Monday, July 15, 2013

CuMo Works on Public Relations



  County residents are familiar with Mosquito Consolidated Gold Mines Limited as the company involved with the CuMo Project. In October, 2012, the company completed a management change, for the massive (6 billion tons) molybdenum, copper, silver and tungsten deposit located near upper Grimes Pass and, early this year, changed its name to American CuMo Mining Corporation, which will focus on the CuMo Project
  Shaun Dykes, former project manager and new chief executive officer and director, says, “It was not really a good name—shareholders didn’t like the diversion of funds, so we did something about it. The Idaho CuMo Mining Company will manage and run the project, and our offices are in Boise.”
  The CuMo deposit was first discovered by AMEX Exploration in 1963. Since then, it continued being optioned until metal prices hit an all-time low. Finally, in 2004, the large CUMO Molybdenum Company optioned the land in Boise National Forest to Mosquito.
  In February, 2011, the U.S. Forest Service approved a comprehensive Environmental Assessment of the 2,900-acre area proposed for exploration. By August, 2012, the U.S. District Court of Idaho answered concerns of environmental groups, by ordering the Forest Service to undertake further groundwater analysis; a Supplemental Exploration Assessment was initiated.

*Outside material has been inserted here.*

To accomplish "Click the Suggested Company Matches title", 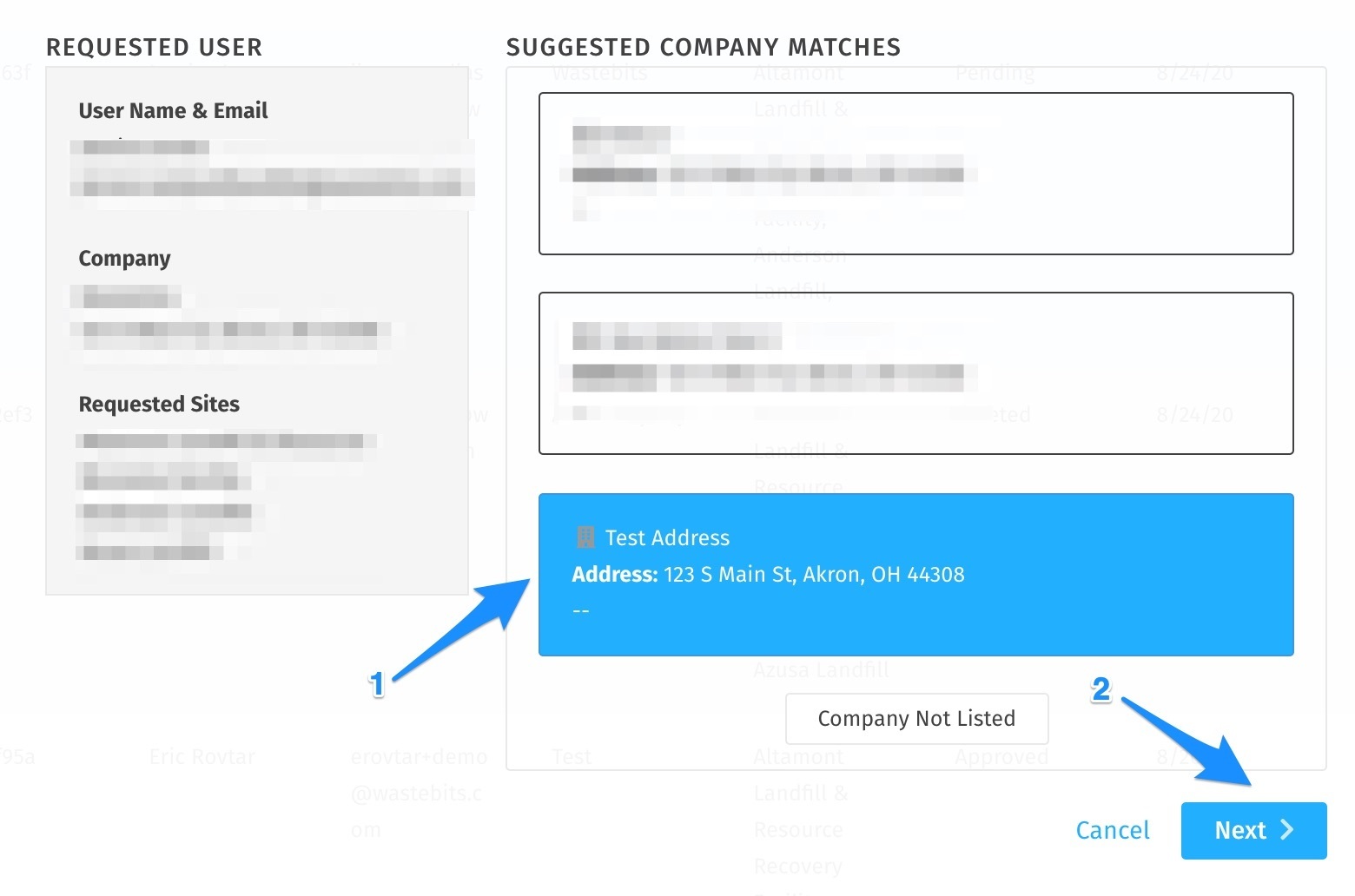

  Before a last minute BBQ shindig in Crouch’s Weilmunster Park on Thursday, June 27, Shaun Dykes responded that the groundwater issue “is a problem occurring in many areas—rules and regulations hadn’t been written for modern times. In order to understand groundwater, you have to drill holes—so far, there is no ground water”. As of the end of 2012, sixty-eight holes, totaling 121,700 feet, had been completed.
  Senator Steven Thayn wanted to know what kind of cooperation CuMo is getting from different groups. Dykes answered, “The Forest Service is great. Environmental groups are anti-everything--we’ve paid for the sins of our fathers. The environmentalists took care of that with new laws, but now it’s gone too far. The answer is in-between—it should be allowed but do it right.
   “CuMo can afford to do it right and clean up the messes. I think it’s a hell of an opportunity for those around here. There is a boom-and-bust mentality with smaller scale companies. We’re in a moly low-price environment but we wouldn’t have to lay people off.”
  Dykes assured that they will get all the various agencies to agree on how to take water, air, and plant samples, to get unbiased samples: “This requires their cooperation. We’ll take all sorts of tests, we will study each hole. We’re after the scientific facts—not only for locals, but the shareholders and banks too.”
  The good news about the project, according to Dykes, is there is no acid-forming rock. Right now, the rock up there has a neutralizing capability and he says that’s a big advantage over Thompson Creek: “It’s benign, nice and clean up there now.”
  “We are in a transition stage from exploration to development, to now know what we’ve got,” explains Dykes. “There are over one-hundred years of life left. It will be an open pit—one-mile square; a mill, with two or three possibilities; waste dumps…this will all be determined in the next round. We’re looking at the end of February, 2014, when the Supplemental Assessment will be finalized. It will be seven years from inception, but it’s a very deliberative process.”
  Dykes sounds assured about reformation and reclamation of the land. “One hundred and twenty years from now, we will have to get it back to the original—but I think it’ll be better.”
   Having received multiple hammerings from the Boise County Job Creation and Retention Council (JCRC) in the past, the company shies away from making statements regarding Boise County jobs and training, but they have always assured the Council that if they go into production down the road, the jobs will be there. They cite fifty to sixty local workers in the current phase of exploration; 5,000 during mine construction phases; and 1,000 jobs for one-hundred years during production. Dykes says, “We’re going to try and bring in local people and give a tremendous amount of training.” The ongoing concern of the JCRC, according to Garden Valley Director, John Cottingham, is of getting the training in place by time the jobs open.
  Because of the scale and long life of the project, Dykes says it is important to his company. “We’ll spend two to three times more on this than anything else. The environment—flora, fauna, groundwater—we’ll go by international bank rules—the riparian zone is 500 feet from Grimes Creek. You have a treasure—it is very rare what you have up there.”